Becoming CFO of Actis-backed life sciences real estate platform, Rx Propellant, has moved Sandhya Sama into a strategic and intellectually challenging role – a shift she welcomes with open arms. Here, Sandhya explains why being direct in communications is important if you want be heard and why being open to learning from a variety of different people can help you get on in life.
Why did you join Rx Propellant?
“I could see the role would offer far more than an average CFO position. Here, I have a very strategic role and I am involved in the decision-making about how we grow the organisation. It’s a unique business in that it’s the first life sciences real estate platform in India. That means we don’t have past performance record or specific market data to go by, so we can really make a mark in this space and gain first-mover advantage. As a team, we have a lot of energy and entrepreneurial spirit, as we feel we need to prove ourselves and the concept as a means to deliver value. It’s also a great opportunity for me to have this position based out of Hyderabad.
My role is intellectually challenging and solution oriented as opposed to a traditional bookkeeper. It’s great to be involved in areas such as fundraising, acquisition finance, M&A and business development as I feel I can add value. It’s quite different from previous roles where I have spent a lot of time in retail , manufacturing and agri industry., , but you have to work through these roles to learn the skills you need higher up in organisations.”

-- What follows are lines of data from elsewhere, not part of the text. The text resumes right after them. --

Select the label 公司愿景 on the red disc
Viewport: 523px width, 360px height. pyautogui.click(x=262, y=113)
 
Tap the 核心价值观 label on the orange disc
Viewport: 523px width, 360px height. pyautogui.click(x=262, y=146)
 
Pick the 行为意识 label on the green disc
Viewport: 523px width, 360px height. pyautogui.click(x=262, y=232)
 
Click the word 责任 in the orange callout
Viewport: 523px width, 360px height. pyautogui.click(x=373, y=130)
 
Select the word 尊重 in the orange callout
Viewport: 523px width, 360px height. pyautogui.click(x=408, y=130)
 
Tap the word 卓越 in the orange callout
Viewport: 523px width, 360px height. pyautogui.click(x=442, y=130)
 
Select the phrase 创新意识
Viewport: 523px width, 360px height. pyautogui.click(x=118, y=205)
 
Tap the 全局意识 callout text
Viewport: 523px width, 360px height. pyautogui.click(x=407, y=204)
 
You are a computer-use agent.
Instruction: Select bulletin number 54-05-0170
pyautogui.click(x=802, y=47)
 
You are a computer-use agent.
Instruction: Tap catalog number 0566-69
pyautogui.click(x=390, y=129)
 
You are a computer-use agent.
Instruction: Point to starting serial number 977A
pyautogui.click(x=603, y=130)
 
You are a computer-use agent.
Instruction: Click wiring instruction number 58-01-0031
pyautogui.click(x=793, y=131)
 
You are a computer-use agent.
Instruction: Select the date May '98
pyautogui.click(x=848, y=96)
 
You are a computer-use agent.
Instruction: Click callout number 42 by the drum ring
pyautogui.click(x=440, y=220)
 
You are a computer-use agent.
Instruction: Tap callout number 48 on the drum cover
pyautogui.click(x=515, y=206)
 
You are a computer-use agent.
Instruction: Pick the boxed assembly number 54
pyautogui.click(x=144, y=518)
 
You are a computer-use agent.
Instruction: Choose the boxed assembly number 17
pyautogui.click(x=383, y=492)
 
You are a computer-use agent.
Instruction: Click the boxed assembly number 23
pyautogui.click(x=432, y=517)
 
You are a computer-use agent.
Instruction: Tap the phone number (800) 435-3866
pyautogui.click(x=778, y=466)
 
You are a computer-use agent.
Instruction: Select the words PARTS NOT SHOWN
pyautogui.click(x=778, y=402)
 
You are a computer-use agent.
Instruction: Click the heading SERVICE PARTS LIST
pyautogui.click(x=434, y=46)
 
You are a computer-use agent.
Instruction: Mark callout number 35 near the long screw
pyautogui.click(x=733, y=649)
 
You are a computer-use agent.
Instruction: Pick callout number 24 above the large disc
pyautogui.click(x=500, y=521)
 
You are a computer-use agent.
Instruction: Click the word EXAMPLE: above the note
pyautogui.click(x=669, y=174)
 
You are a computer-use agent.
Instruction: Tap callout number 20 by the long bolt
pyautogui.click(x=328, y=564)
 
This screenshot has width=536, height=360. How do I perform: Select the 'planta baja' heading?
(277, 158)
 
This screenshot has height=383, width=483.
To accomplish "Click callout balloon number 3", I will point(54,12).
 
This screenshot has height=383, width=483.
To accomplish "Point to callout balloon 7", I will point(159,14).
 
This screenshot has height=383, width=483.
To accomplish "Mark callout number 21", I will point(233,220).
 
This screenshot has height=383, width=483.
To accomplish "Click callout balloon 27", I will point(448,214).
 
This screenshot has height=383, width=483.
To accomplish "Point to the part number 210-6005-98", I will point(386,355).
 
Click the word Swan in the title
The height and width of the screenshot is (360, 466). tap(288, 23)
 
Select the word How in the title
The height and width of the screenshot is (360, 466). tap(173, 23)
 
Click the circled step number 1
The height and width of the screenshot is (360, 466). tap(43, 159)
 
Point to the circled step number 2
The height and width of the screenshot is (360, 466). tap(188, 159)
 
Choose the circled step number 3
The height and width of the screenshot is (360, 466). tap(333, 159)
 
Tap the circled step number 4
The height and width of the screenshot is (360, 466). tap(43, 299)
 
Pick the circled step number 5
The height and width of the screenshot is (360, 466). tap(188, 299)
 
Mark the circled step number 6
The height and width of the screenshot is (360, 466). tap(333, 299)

So how did you progress to this role?
“I started out as an auditor at PwC and EY accountancy firms – that’s a solid base for a career in finance and business. I then spent some time in an entity backed by Blackstone, and that exposed me to investor relations and helped me gain understanding of the wider business. There are only few multinational companies in Hyderabad, so working in private equity-backed companies is often a good place to learn about different business strategies, organisation building, sustainable processes and global financial reporting. In my past roles, as CFO and part of senior management, I was responsible for areas such as debt capital, structured funding, corporate governance, Board reporting, investor relations and helping management teams to understand the potential risk and return profiles of projects.
I have been fortunate enough to grow in all my roles, which is not necessarily a common experience for women in India.”
Why do you think you were able to make your voice be heard, then?
“I am a fact based speaker – I call a spade a spade. I feel it’s important to speak my mind, especially if I see that the risks involved in a course of action are material. I have always given my unbiased inputs to allow the decision-maker to take the decision based on information.
But I also think that the culture of an organisation is important in ensuring all voices are heard. At Rx, it feels as though you are given the opportunity to speak and that the team considers inputs objectively. It’s an organisation where you are given feedback and the rationale for such feedback. We’re a small team of 35 people, but it is largely balanced by gender. We operate an open door policy so that management signal to employees at all levels that they can talk about issues or ideas openly. The environment is one where views are exchanged and opinions valued. Actis has helped us build this – it’s a culture that encourages discussion and asks employees to be rigorous in arriving at their opinions so that decisions are based on facts and data.”
How important do you believe role models are in developing a career path?
“They are very important. You need positive influences to help steer you through. My mother has been one of my role models. She didn’t receive any formal education, but she is a great multi-tasker and quick to take responsibility for what she does. She is a strong believer in accountability. When I professionally qualified and was about to begin my career, she advised me to work competently without compromising values. I still hold to that and because of this people know what I stand for.
I have also had a couple of professional role models. One was my reporting manager in my first job as a chartered accountant at Lovelock & Lewes (which is now PwC). Even today, I admire the way she conducts herself in her job and continually sharpens her weapons of knowledge and understanding. She taught me the importance of spending time with more junior members of the team and ensuring they understand and have what they need to produce work to a good standard – that’s so important because when you become more senior, you are relying on their work for decision making. And finally, Managing Partner I worked earlier with is still my professional guru – I go to him when I need help with challenging decisions.”
What advice would you give to others looking to advance their careers in finance?
“Be open to learning from all those around you and don’t always assume you know better. I have found there is so much to be learned from a range of sources, including office helpers, junior team members as well as superiors. And when it comes to getting up to speed with technical knowledge, there are no shortcuts. It’s very tempting for younger professionals to search for information on the internet, but this needs to be backed up with solid and thorough understanding that you can only get by referring to books. There is no substitute for thorough technical knowledge and application of knowledge in relevant situations.
And finally, know what you can do and what you can deliver – you can’t take everything on and it’s never a good idea to over promise and then find you underdeliver.”